More recently all things Viking have been hugely popularised by TV shows like Vikings and The Last Kingdom, and now also permeate music genres and subcultures. Those include, rather controversially, sectors of the far right and white supremacists, which has some basis in the idiotic cultural theories and ideals of the Nazis. I suspect the greater part of their penchant for the imagery Norse culture and mythology is essentially the same as everyone else’s at the bottom of all: it’s really cool. The Viking mystique is at once deeply alien and peculiarly familiar, violent and menacing and contemptuous of the more pastoral visions of medieval Europe and the evolving structure of its power and institutions, but also reflects a folk culture defined by powerfully appealing things like camaraderie, macho virility, and rowdy boozing in the mead hall. That Eggers wants to examine the charisma of the old Norse culture more incisively, unsentimentally, and palpably than many such precursors is signalled not just in the sturm-und-drang he invests in his movie’s look and sound, but in the material he takes on to give his project form. The Northman adapts the Danish folkloric tale of Amleth, which William Shakespeare annexed for Hamlet. The Northman isn’t the first film to bypass Shakespeare for the source stories: Gabriel Axel’s Prince of Jutland (1998) also took them on, although, despite featuring a notable cast including Gabriel Byrne and Christian Bale, it didn’t make a cultural ripple.

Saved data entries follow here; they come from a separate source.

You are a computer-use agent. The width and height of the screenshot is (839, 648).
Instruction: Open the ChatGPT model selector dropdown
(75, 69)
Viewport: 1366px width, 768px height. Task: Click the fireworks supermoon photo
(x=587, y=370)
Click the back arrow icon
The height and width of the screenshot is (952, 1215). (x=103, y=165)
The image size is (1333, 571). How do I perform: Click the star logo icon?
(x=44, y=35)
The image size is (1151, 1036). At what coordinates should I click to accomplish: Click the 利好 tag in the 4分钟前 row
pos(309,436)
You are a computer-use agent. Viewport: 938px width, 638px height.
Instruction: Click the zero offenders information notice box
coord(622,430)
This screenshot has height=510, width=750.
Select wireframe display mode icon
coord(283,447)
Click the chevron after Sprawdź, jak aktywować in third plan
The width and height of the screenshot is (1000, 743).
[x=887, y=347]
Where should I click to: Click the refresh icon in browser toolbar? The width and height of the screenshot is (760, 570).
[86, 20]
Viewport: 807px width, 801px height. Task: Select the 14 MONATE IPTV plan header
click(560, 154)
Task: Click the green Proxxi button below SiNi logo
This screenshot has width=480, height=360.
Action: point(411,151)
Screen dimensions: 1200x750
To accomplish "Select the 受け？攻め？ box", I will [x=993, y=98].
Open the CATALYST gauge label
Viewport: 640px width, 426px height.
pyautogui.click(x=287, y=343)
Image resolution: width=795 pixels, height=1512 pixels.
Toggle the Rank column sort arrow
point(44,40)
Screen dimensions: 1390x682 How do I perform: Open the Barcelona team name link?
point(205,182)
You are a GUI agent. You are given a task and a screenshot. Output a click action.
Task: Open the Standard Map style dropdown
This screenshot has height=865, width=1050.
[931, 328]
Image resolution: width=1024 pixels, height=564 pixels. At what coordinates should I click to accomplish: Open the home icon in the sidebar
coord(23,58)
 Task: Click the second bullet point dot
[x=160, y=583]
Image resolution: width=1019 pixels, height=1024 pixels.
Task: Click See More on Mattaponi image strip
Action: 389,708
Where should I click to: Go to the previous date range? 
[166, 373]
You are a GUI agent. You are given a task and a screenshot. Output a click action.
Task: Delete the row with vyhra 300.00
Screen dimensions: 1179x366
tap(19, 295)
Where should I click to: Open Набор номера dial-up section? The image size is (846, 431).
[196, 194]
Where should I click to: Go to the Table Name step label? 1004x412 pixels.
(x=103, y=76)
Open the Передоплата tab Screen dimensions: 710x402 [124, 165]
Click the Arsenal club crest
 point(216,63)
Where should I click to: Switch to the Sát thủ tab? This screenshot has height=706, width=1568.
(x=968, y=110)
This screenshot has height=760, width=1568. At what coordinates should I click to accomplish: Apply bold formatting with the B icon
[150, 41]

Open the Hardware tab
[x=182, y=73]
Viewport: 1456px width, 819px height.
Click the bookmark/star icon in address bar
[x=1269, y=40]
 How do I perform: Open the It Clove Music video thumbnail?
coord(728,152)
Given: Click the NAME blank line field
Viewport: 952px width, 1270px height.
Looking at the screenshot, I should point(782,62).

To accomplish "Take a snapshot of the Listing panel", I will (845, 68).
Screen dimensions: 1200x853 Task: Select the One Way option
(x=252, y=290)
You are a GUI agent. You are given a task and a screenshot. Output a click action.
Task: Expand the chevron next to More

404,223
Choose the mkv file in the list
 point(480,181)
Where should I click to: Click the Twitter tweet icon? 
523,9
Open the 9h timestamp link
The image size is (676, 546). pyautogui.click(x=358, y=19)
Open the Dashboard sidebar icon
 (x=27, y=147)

Amleth’s story might be sourced in lost bardic poems and sagas from Norse culture, but no extant version comes to us earlier than the versions found in two 12th century texts, by the historian Saxo Grammaticus, who included it in his Gesta Danorum, and another, slightly different version in the Chronicon Lethrense. Both versions contain scenes familiar from Hamlet, like the crafty protagonist rewriting an execution order carried by two guardians during a voyage to Britain. Eggers and his coscreenwriter, the Icelandic poet and musician Sjón, by contrast only utilise the loosest outline of the tale, as if trying to peel away the layers down to some presumed origin point as a Viking campfire tale, a myth of bare-boned moral reckoning emerging out of a wild and savage time and culture. This also gives him leave to work in a myriad of harvested movie likenesses. Nonetheless, the basic story is hazily recognisable. Young prince Amleth (Oscar Novak) is overjoyed when his father, the king of the island of Hrafnsey, Aurvandill War-Raven (Ethan Hawke) returns from war, badly injured and weary. He’s reunited with Amleth, his wife Gudrún (Nicole Kidman), and brother Fjölnir (Claes Bang), and resolves to initiate Amleth into the mystical secrets of being king in a rite overseen by Heimir (Willem Dafoe), who is also the Fool in Aurvandill’s court and under the guise of lampooning suggests Gudrún is sleeping around. As father and son walk together, Aurvandill is struck with arrows by a hidden sniper, and Fjölnir and henchmen surround him and slay him, even as Aurvandill curses his brother.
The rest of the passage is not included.